=== Exercise description ===
Copy out the listing below verbatim, beginning with the line containing "Task: Click the 魔趣吧 Chinese logo text" and continuing through the line containing "Looking at the screenshot, I should (396, 824).".

=== Dataset ===
■ ■ ■
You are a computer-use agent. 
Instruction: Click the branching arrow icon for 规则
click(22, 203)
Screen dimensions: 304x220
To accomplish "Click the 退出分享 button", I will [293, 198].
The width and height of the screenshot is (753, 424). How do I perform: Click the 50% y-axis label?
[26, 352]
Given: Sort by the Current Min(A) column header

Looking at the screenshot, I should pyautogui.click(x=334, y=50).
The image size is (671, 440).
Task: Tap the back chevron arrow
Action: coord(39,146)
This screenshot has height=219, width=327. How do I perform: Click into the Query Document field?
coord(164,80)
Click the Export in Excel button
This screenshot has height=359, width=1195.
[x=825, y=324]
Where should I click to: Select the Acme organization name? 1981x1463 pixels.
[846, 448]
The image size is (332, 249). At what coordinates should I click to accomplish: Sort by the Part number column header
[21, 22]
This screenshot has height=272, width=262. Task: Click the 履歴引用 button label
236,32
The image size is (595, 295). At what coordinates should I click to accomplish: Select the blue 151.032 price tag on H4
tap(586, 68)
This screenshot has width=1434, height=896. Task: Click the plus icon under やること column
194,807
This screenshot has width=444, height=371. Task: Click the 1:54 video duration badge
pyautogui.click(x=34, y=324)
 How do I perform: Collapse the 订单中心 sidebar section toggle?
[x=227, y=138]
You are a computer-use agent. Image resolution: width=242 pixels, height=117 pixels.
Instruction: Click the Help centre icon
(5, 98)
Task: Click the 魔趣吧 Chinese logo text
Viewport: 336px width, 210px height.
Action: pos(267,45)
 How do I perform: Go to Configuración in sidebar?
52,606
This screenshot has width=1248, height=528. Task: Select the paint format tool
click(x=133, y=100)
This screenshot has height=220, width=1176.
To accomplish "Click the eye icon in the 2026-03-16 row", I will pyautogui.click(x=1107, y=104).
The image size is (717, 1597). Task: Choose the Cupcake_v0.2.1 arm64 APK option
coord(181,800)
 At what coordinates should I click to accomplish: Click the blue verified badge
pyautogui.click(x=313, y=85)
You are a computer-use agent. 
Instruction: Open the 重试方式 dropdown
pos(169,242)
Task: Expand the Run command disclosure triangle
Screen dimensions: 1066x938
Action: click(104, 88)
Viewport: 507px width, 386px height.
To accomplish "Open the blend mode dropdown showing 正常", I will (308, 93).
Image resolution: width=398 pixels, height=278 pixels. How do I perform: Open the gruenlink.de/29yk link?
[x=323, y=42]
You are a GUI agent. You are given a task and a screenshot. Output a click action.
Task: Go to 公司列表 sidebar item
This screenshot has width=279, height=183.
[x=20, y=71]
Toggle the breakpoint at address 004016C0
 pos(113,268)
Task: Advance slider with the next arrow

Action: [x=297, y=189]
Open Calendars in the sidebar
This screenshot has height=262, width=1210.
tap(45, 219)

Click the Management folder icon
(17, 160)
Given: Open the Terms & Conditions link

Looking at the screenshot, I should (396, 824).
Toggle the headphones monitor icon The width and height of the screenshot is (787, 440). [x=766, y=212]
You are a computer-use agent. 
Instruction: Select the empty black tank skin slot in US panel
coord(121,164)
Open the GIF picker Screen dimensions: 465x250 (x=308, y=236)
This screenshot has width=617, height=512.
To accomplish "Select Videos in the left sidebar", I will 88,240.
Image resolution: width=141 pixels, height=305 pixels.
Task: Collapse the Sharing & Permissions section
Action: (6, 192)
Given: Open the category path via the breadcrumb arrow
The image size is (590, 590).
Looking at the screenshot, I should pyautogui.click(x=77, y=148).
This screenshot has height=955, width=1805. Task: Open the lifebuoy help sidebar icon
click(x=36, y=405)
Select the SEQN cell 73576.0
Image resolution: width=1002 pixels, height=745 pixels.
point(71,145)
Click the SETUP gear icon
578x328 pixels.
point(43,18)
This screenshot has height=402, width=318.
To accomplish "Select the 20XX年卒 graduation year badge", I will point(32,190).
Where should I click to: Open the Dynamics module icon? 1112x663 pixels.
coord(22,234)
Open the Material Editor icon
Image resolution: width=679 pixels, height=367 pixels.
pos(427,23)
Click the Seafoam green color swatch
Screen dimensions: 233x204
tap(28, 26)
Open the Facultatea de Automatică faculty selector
■ ■ ■
=== Written response ===
Task: Click the 魔趣吧 Chinese logo text
Viewport: 336px width, 210px height.
Action: pos(267,45)
 How do I perform: Go to Configuración in sidebar?
52,606
This screenshot has width=1248, height=528. Task: Select the paint format tool
click(x=133, y=100)
This screenshot has height=220, width=1176.
To accomplish "Click the eye icon in the 2026-03-16 row", I will pyautogui.click(x=1107, y=104).
The image size is (717, 1597). Task: Choose the Cupcake_v0.2.1 arm64 APK option
coord(181,800)
 At what coordinates should I click to accomplish: Click the blue verified badge
pyautogui.click(x=313, y=85)
You are a computer-use agent. 
Instruction: Open the 重试方式 dropdown
pos(169,242)
Task: Expand the Run command disclosure triangle
Screen dimensions: 1066x938
Action: click(104, 88)
Viewport: 507px width, 386px height.
To accomplish "Open the blend mode dropdown showing 正常", I will (308, 93).
Image resolution: width=398 pixels, height=278 pixels. How do I perform: Open the gruenlink.de/29yk link?
[x=323, y=42]
You are a GUI agent. You are given a task and a screenshot. Output a click action.
Task: Go to 公司列表 sidebar item
This screenshot has width=279, height=183.
[x=20, y=71]
Toggle the breakpoint at address 004016C0
 pos(113,268)
Task: Advance slider with the next arrow

Action: [x=297, y=189]
Open Calendars in the sidebar
This screenshot has height=262, width=1210.
tap(45, 219)

Click the Management folder icon
(17, 160)
Given: Open the Terms & Conditions link

Looking at the screenshot, I should (396, 824).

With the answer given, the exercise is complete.